心被乌鸦拿到了,他还是不走:“还有你身上那颗陨丹,给我。”
润玉的手突然抓住不染的手腕,但也只是力量爆发的一忽儿,然后他的手再无力气自然垂落,不染明白他的意思,可她看着那极没耐心的乌鸦,看着他将插在心脏里的匕首旋转着慢慢地往外拔,不染长到这么大第一次有了无措的害怕,润玉快疼得昏死过去,可发红的眼睛始终看着不染,嘴巴颤颤的开合,却发不出声音:“不要……”
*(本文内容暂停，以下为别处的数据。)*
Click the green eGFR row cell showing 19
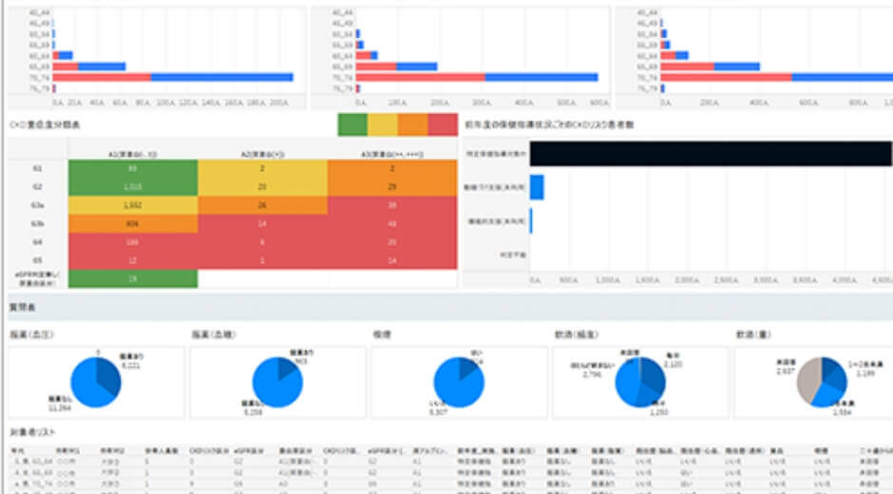This screenshot has height=494, width=893. pos(133,278)
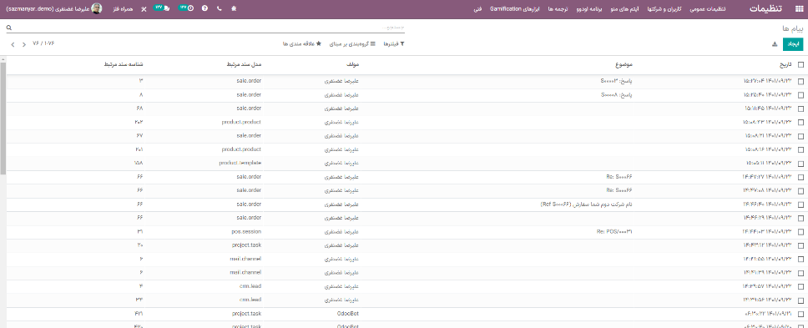Check the first message row checkbox
The image size is (808, 328).
(x=800, y=81)
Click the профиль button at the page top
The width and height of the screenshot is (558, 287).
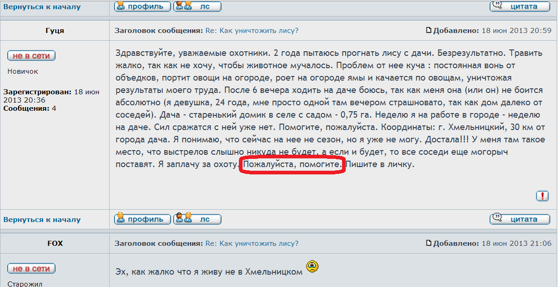click(x=142, y=6)
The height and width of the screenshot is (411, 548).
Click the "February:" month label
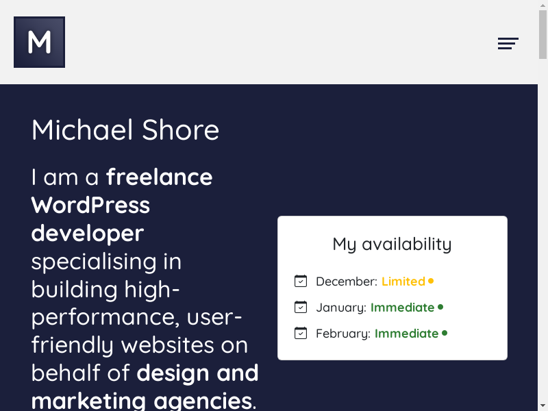coord(343,334)
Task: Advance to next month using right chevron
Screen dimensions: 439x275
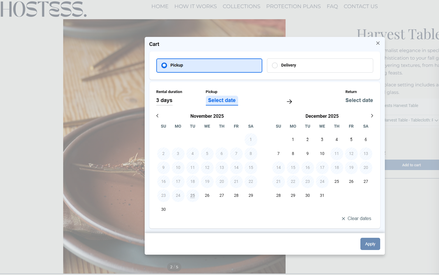Action: [372, 116]

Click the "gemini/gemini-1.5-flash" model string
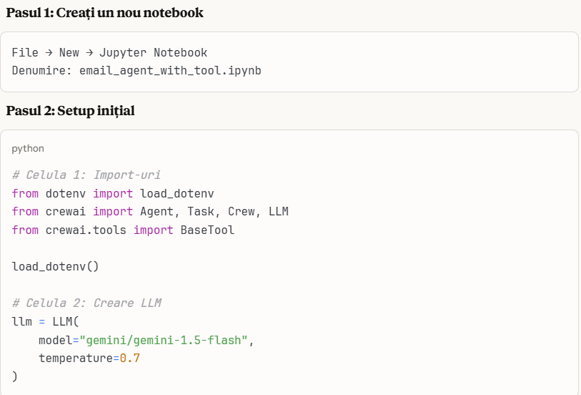point(164,340)
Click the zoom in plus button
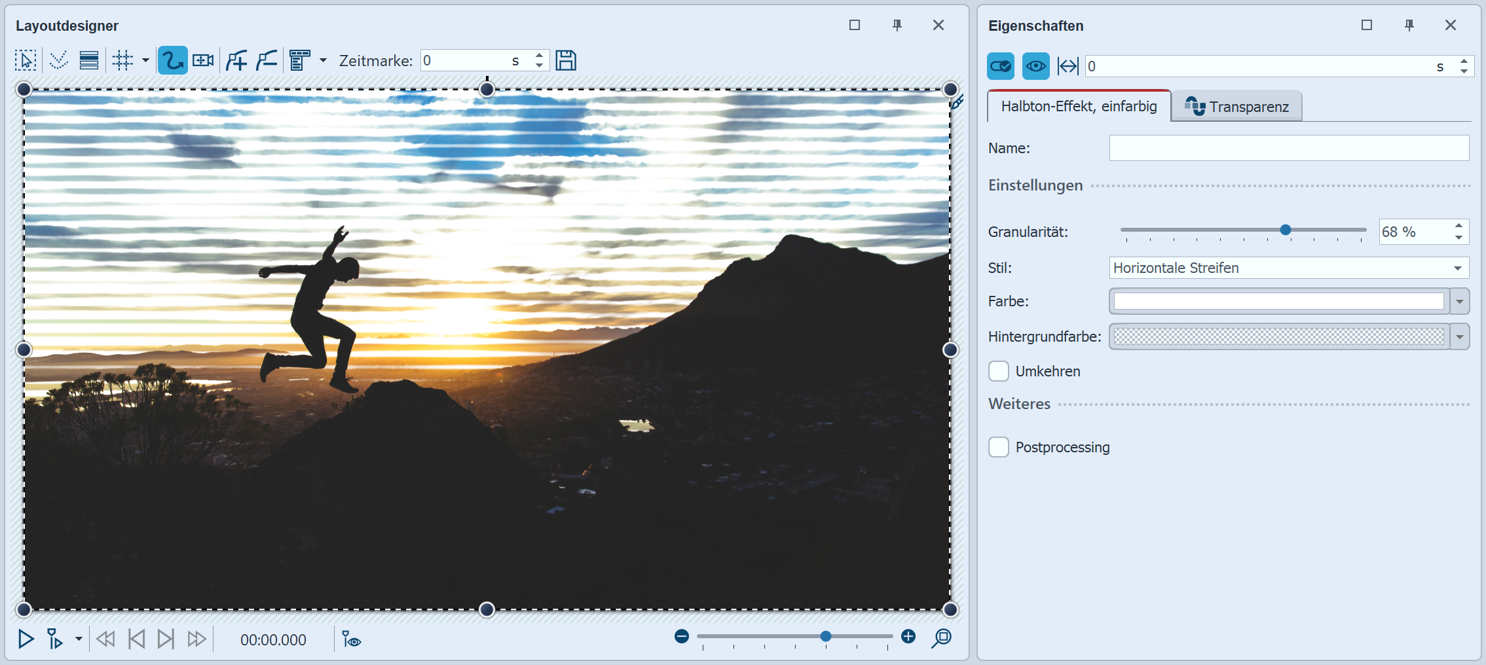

乌鸦看着,他的手始终把玩着那颗心,不经意地刮一下、割一下、扎一下,润玉的每一次抽搐、每一次疼痛都刺激地不染想砍断了那双手,可她不能,她每动一下,那刀刮向润玉心脏的力道就越重,润玉的疼痛是在折磨她,她宁愿此时被剜心的是自己!那把匕首就像是扎在她脑子里似的,润玉的挣扎强忍是在她脑子里一遍遍磨刀!失去这些东西意味着什么,她清楚,可此时,她实在不忍润玉再受罪了,哪怕少受一刻的罪也好啊。于是,她伸手,在胸口施法,一颗浑圆的珠子从心口处飞了出来,她拿在手里看着青年。
青年看着她“把它捏碎。”
“不……”
“嘭!”那陨丹碎得很彻底。
乌鸦的手始终没有游移过,面前的或者即将发生的对他来说仿佛都是空气,他漫不经心地把玩着心脏,边说着:“主人说过,帝姬不能有心,一旦有了,就会生软肋,但大帝姬除外,她是个冷血冷性毫不在乎他的女人,但他就是爱她,爱的无法自拔,那又如何,他又不爱你们,所以你们的死活这世间的死活都无所谓,拿这世间陪葬他不吃亏。”
青年说这话像在一个人念经,熟练却不走心,他只玩着心,看着不染,看她无能为力的样子,直到她身上像镀金似的渡满莹白的光,才收了手转身消失在这黑漆漆的地宫里!